──────── Seitenauszug ────────

Die „Didache“ oder „Zwölf-Apostel-Lehre“ ist die älteste Kirchenordnung

Die 12 Apostel
Die Didache ist die älteste uns überlieferte Kirchenordnung. Sie war lange nur in einzelnen Zitaten bei den alten Kirchenschriftstellern bekannt. Erst 1875 wurde sie in der sog. Jerusalemer Handschrift in Konstantinopel entdeckt und herausgegeben. Die Handschrift selbst stammt aus dem Jahr 1056 und nennt die Schrift „Lehre der zwölf Apostel“. Didache ist das griechische Wort für Lehre. Der ursprüngliche Titel scheint „Lehre des Herrn durch die zwölf Apostel an die Heiden“ gewesen zu sein. Für die ersten sechs Kapitel hat man auch noch eine lateinische Handschrift aus dem 11. Jahrhundert in einer Münchner Handschrift gefunden und im Jahr 1900 veröffentlicht.
Was sagen uns die alten Schriften?

──────── Auszüge aus Datensätzen ────────

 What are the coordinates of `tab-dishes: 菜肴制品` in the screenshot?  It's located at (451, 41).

────────
──────── Auszüge aus Datensätzen ────────

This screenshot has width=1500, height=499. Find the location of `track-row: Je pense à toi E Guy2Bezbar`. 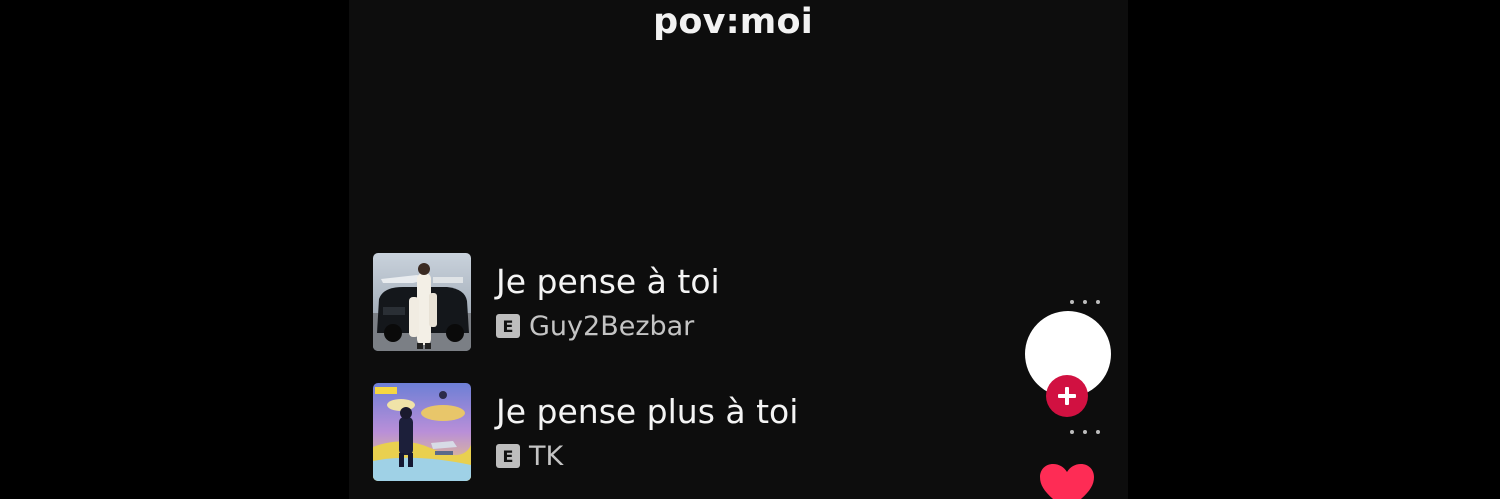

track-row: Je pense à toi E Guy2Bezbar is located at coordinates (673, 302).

────────
──────── Auszüge aus Datensätzen ────────

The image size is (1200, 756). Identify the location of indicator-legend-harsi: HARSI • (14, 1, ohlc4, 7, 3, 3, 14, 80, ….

────────

• **Aufgabe**
Was bedeutet das griechische Wort „Didache“ laut dem Seitenauszug?

• **Lösung**
Lehre.